> **PROBLEM TO WORK ON**: Show every line from the entries that follow which holds the word "dimensions".

Stored records:
-------------------------
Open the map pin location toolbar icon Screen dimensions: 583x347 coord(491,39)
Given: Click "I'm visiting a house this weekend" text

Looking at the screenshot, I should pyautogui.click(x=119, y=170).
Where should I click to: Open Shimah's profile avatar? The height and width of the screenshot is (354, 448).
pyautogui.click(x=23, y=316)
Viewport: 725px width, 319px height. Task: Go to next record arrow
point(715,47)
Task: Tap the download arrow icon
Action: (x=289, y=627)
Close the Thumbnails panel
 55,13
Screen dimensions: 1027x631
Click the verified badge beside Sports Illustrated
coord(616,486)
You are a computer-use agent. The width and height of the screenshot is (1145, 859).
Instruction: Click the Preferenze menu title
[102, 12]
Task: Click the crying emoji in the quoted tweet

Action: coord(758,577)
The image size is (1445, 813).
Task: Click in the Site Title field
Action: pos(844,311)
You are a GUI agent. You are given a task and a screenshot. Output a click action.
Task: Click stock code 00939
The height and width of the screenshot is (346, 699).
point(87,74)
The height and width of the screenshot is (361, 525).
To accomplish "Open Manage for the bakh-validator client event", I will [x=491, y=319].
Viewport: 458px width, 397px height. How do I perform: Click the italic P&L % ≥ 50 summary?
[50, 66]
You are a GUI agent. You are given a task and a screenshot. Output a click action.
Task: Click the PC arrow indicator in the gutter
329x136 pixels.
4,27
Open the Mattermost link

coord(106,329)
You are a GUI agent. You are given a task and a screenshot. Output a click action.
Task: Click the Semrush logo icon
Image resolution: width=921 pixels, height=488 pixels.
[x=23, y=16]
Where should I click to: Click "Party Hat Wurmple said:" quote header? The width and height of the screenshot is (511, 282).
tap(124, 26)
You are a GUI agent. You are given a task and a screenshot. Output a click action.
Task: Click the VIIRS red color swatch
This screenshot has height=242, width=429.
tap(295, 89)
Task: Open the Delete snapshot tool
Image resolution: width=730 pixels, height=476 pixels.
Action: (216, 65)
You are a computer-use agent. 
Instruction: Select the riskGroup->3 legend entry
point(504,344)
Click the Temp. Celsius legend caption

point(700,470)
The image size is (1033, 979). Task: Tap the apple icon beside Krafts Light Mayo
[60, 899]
-------------------------
> **OUTPUT**:
Open the map pin location toolbar icon Screen dimensions: 583x347 coord(491,39)
Screen dimensions: 1027x631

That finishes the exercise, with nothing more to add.